## REQUIRED ACTION
From the listing below, return every line with the string "agent" in it.

== ENTRIES SHOWN ==

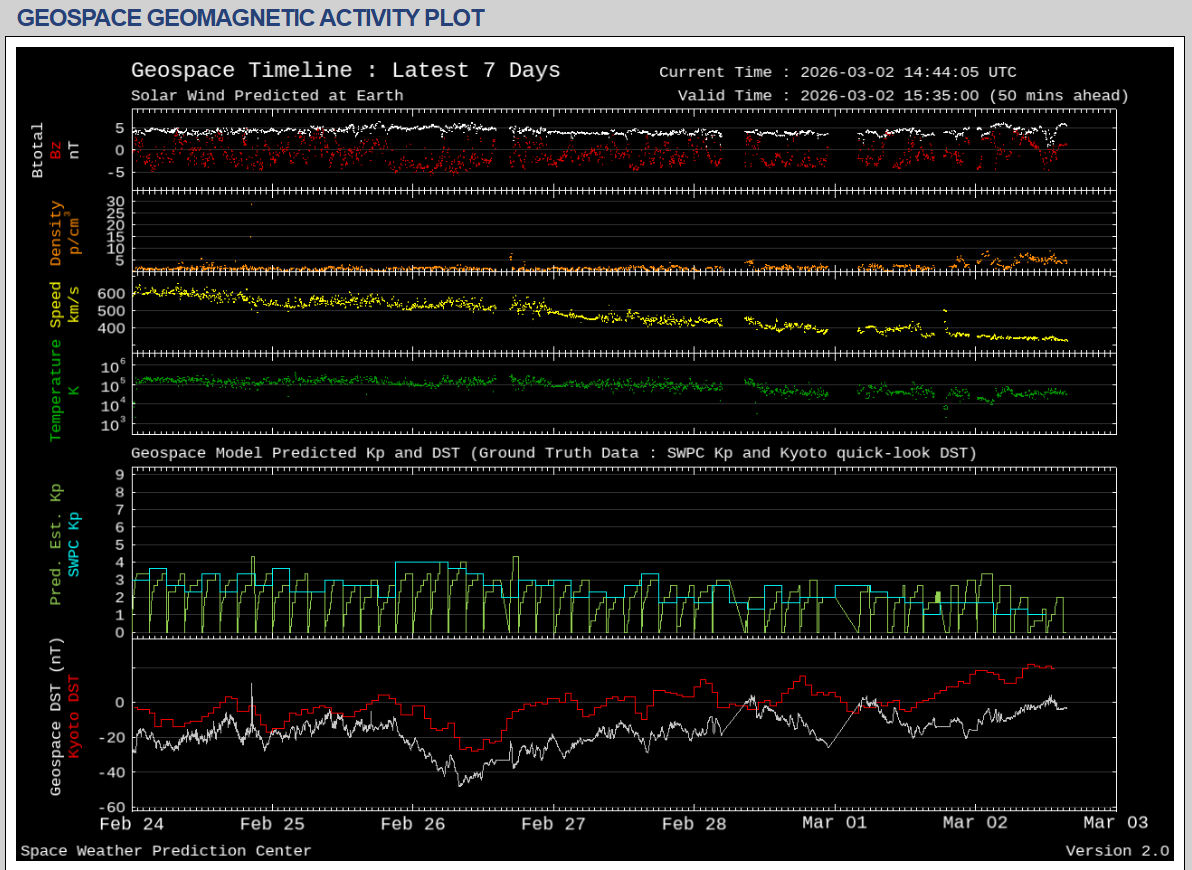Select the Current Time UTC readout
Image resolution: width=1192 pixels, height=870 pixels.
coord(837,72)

===
== ENTRIES SHOWN ==

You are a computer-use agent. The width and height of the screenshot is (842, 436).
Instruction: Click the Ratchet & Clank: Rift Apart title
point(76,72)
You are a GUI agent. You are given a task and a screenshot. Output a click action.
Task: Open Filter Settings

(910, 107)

===
== ENTRIES SHOWN ==

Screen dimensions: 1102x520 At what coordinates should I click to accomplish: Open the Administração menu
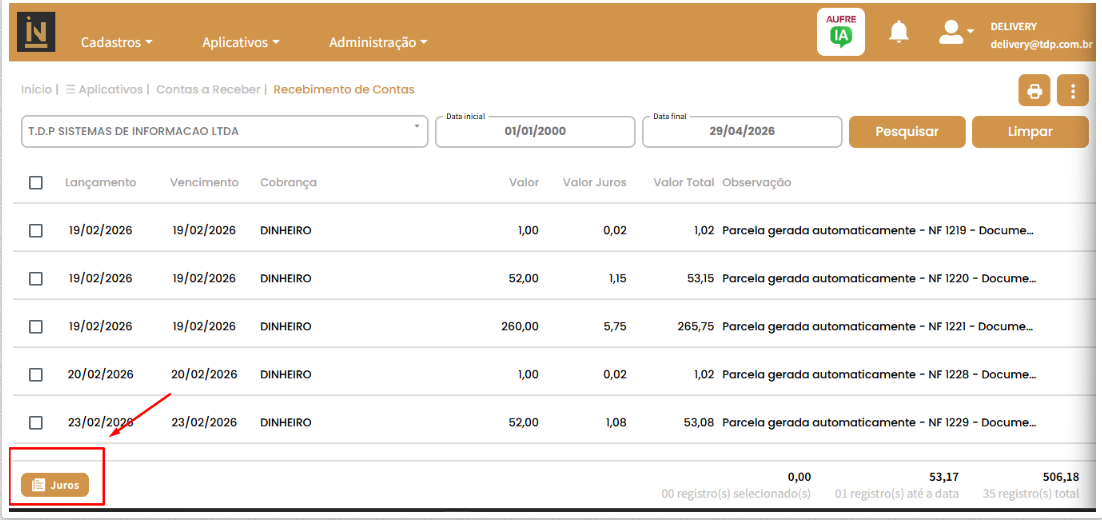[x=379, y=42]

===

## EXERCISE ANSWER
You are a computer-use agent. The width and height of the screenshot is (842, 436).
You are a GUI agent. You are given a task and a screenshot. Output a click action.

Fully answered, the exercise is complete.